IPS-Stuttgart · FlorianPfaff · Jun 7, 2026
diff --git a/.github/workflows/stimulus-artifact-weighted-meta-selector.yml b/.github/workflows/stimulus-artifact-weighted-meta-selector.yml
@@ -0,0 +1,185 @@
+name: Weighted artifact meta-selector
+
+on:
+  workflow_dispatch:
+    inputs:
+      artifact_ensemble_run_id:
+        description: Run id of a stimulus-artifact-ensemble workflow output to re-score.
+        required: true
+        type: string
+      artifact_name:
+        description: Name of the artifact ensemble output artifact.
+        required: true
+        default: stimulus-artifact-ensemble
+        type: string
+      nested_selection_metrics:
+        description: Comma-separated source-subject metrics for weighted candidate scoring.
+        required: true
+        default: balanced_accuracy,balanced_top2_top3_rank_lcb
+        type: string
+      weight_temperature:
+        description: Softmax temperature for source-subject candidate weights.
+        required: true
+        default: "0.02"
+        type: string
+
+permissions:
+  contents: read
+  actions: read
+
+jobs:
+  weighted-meta-selector:
+    name: Weighted artifact meta-selector
+    runs-on: ubuntu-latest
+    steps:
+      - name: Check out repository
+        uses: actions/checkout@v6
+
+      - name: Set up Python
+        uses: actions/setup-python@v6
+        with:
+          python-version: "3.13"
+
+      - name: Install package
+        shell: bash
+        run: |
+          set -euo pipefail
+          python -m pip install --upgrade pip
+          python -m pip install .
+
+      - name: Download artifact ensemble outputs
+        env:
+          GH_TOKEN: ${{ github.token }}
+          ARTIFACT_ENSEMBLE_RUN_ID: ${{ inputs.artifact_ensemble_run_id }}
+          ARTIFACT_NAME: ${{ inputs.artifact_name }}
+        shell: bash
+        run: |
+          set -euo pipefail
+          mkdir -p artifact_outputs
+          gh run download "${ARTIFACT_ENSEMBLE_RUN_ID}" -n "${ARTIFACT_NAME}" -D artifact_outputs
+
+      - name: Build weighted cross-mode selectors
+        env:
+          NESTED_SELECTION_METRICS: ${{ inputs.nested_selection_metrics }}
+          WEIGHT_TEMPERATURE: ${{ inputs.weight_temperature }}
+        shell: bash
+        run: |
+          set -euo pipefail
+          mkdir -p outputs
+          mapfile -t prediction_inputs < <(
+            find artifact_outputs \
+              -maxdepth 1 \
+              -type f \
+              -name '*_predictions.csv' \
+              ! -name 'artifact_ensemble_cross_mode_*_predictions.csv' \
+              | sort
+          )
+          if [[ "${#prediction_inputs[@]}" -eq 0 ]]; then
+            echo "No artifact ensemble prediction files found." >&2
+            exit 1
+          fi
+          input_args=()
+          for prediction_input in "${prediction_inputs[@]}"; do
+            input_args+=(--input "${prediction_input}")
+          done
+          IFS=',' read -r -a metrics <<< "${NESTED_SELECTION_METRICS}"
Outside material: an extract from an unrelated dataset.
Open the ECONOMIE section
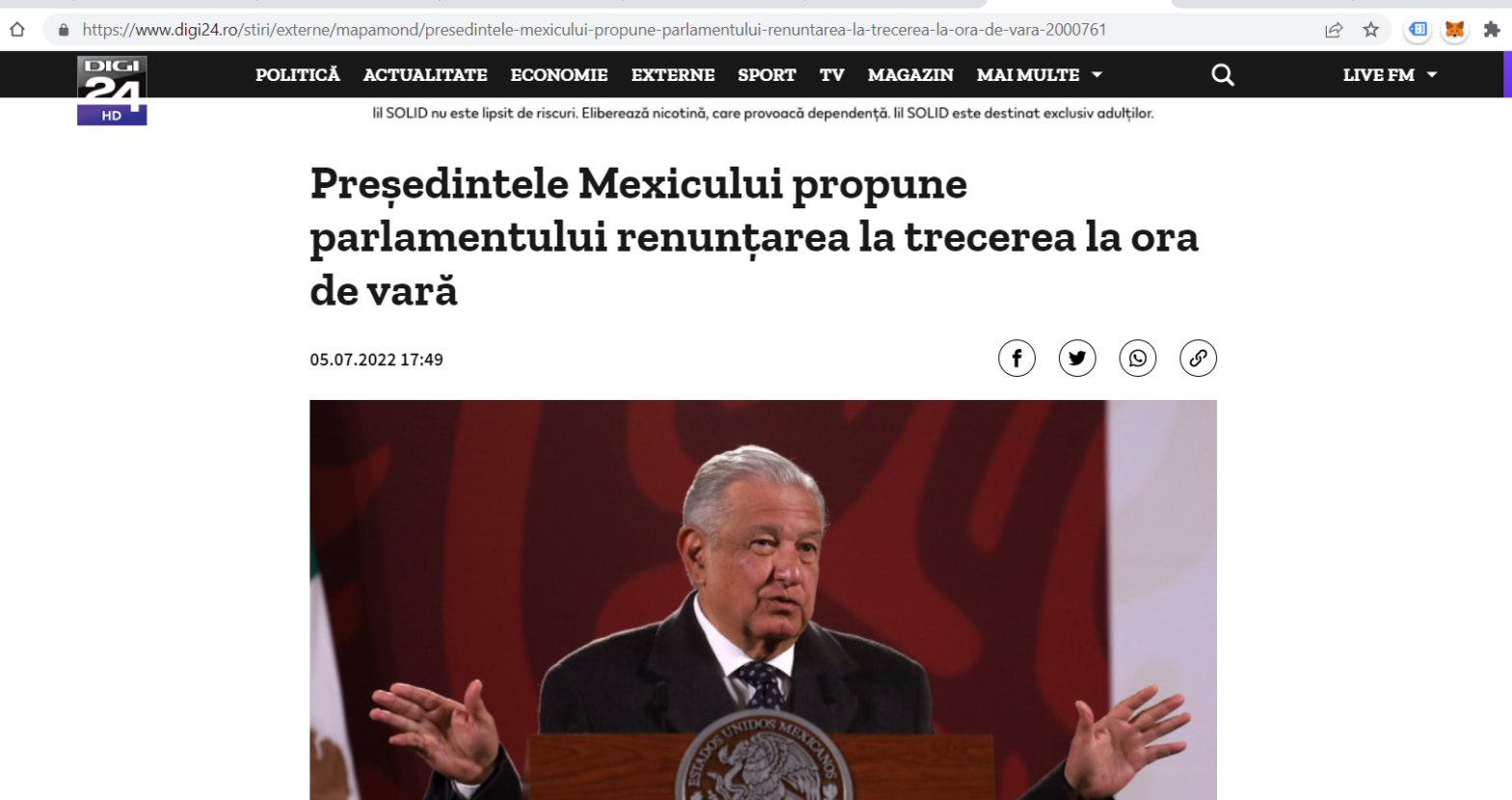 [x=559, y=75]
+          for raw_metric in "${metrics[@]}"; do
+            metric="$(echo "${raw_metric}" | xargs)"
+            if [[ -z "${metric}" ]]; then
+              continue
+            fi
+            metric_slug="${metric//-/_}"
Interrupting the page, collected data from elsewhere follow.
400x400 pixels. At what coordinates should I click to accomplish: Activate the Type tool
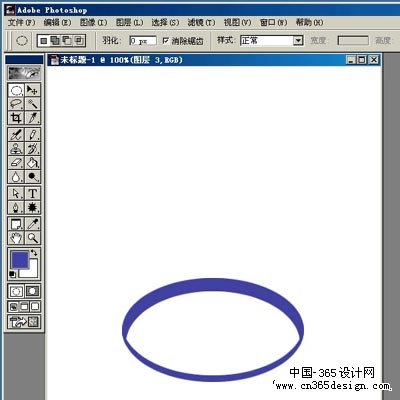pos(33,193)
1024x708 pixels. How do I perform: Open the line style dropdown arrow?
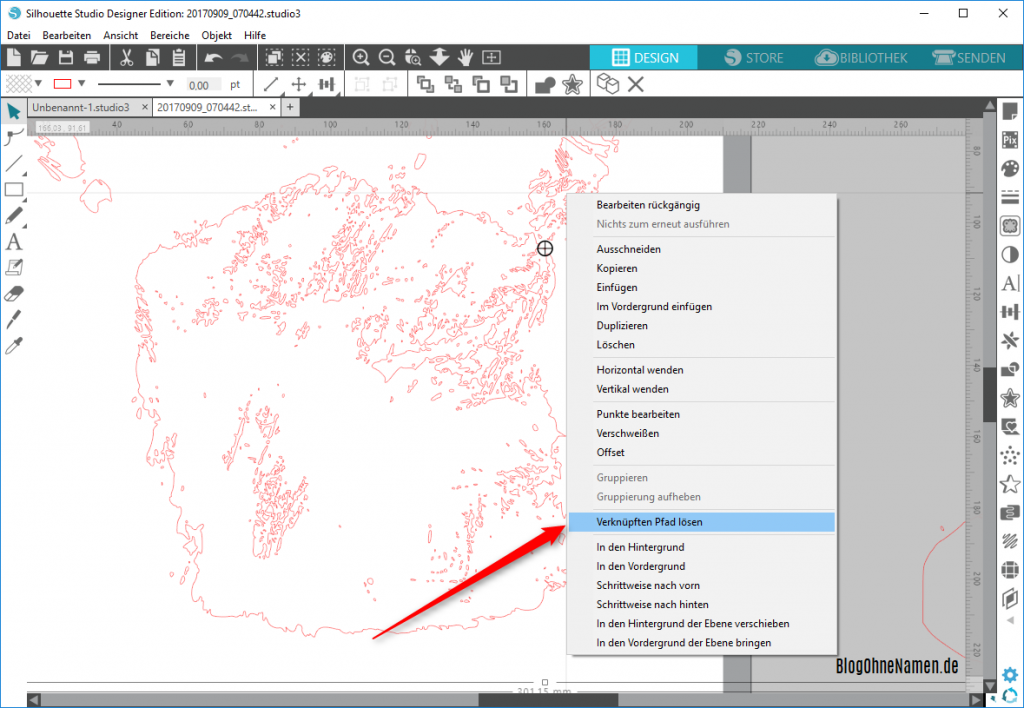(170, 84)
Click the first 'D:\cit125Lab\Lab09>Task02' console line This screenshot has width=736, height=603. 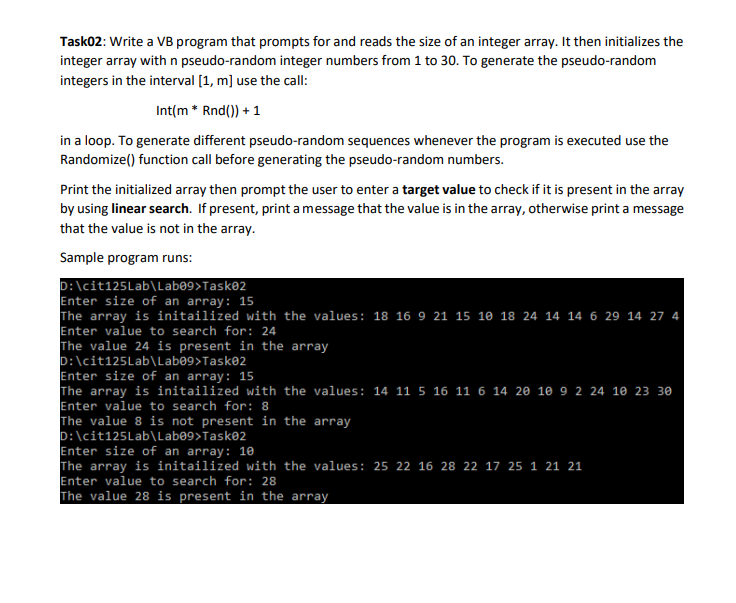pos(153,286)
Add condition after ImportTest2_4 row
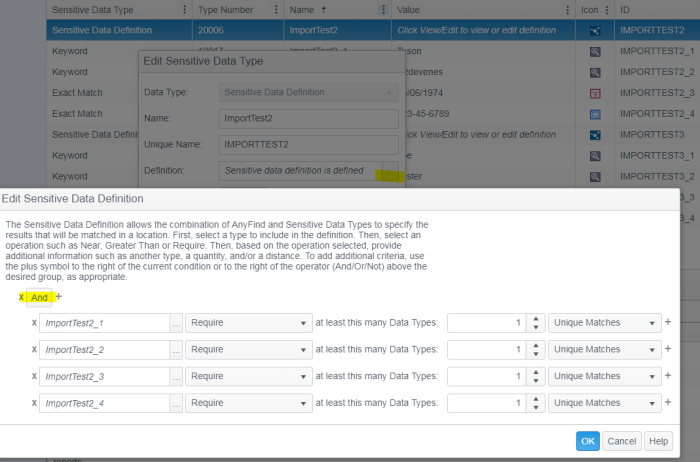This screenshot has height=462, width=700. [x=668, y=403]
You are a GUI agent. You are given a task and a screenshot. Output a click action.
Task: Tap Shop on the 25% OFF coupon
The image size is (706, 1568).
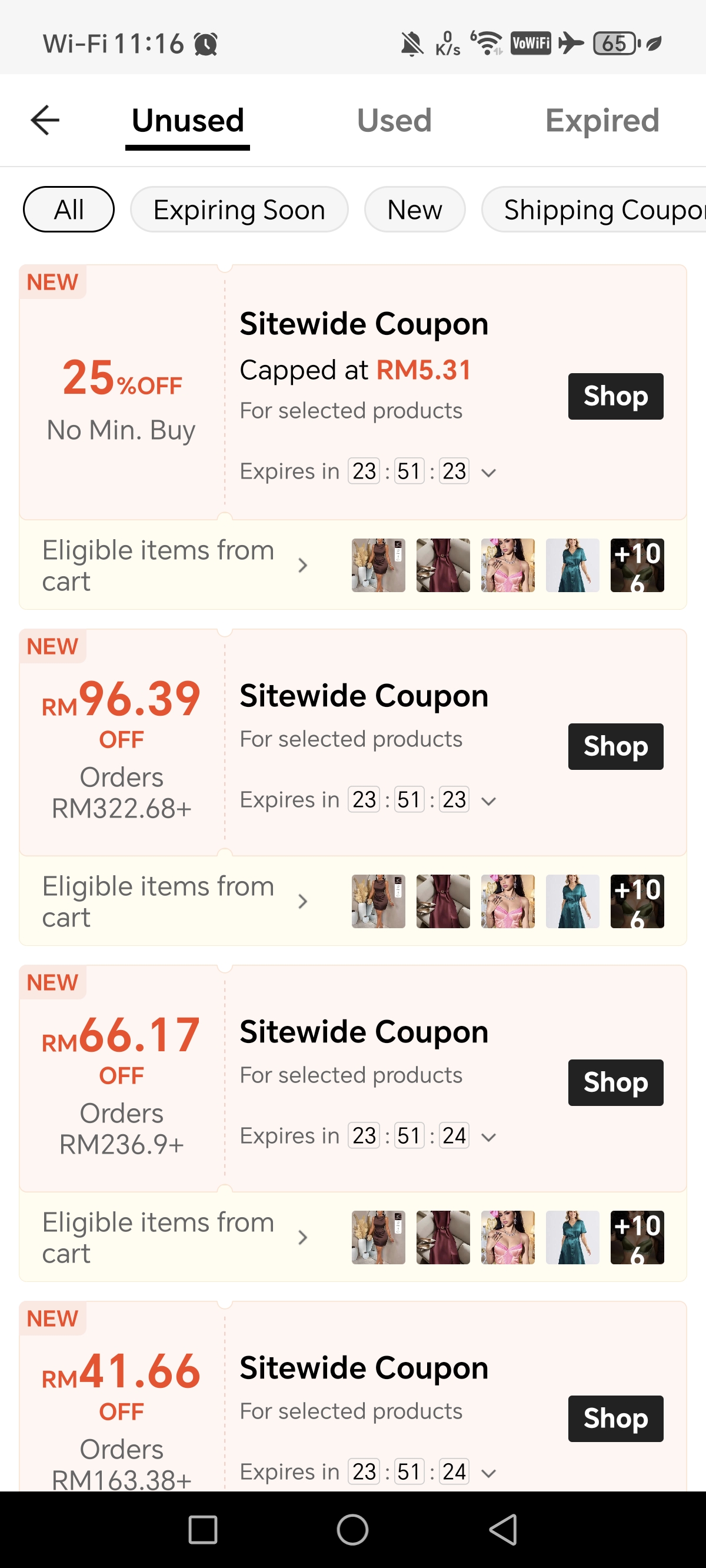[x=615, y=396]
+            python -m pymegdec.artifact_ensemble_weighted_meta_selector \
+              "${input_args[@]}" \
+              --selector-name "cross_mode_weighted_score_${metric_slug}" \
+              --nested-selection-metric "${metric}" \
+              --weight-temperature "${WEIGHT_TEMPERATURE}" \
+              --output-dir outputs \
+              --output-stem "artifact_ensemble_cross_mode_weighted_score_${metric_slug}"
+          done
+
+      - name: Build leaderboard
+        shell: bash
+        run: |
+          set -euo pipefail
+          python - <<'PY'
+          import csv
+          import math
+          from pathlib import Path
+
+          rows = []
+          for path in sorted(Path("outputs").glob("*_group_summary.csv")):
+              with path.open(newline="", encoding="utf-8") as handle:
+                  for row in csv.DictReader(handle):
+                      row = dict(row)
+                      row["source_summary_file"] = path.name
+                      rows.append(row)
+
+          def as_float(row, key):
+              try:
+                  return float(row.get(key, ""))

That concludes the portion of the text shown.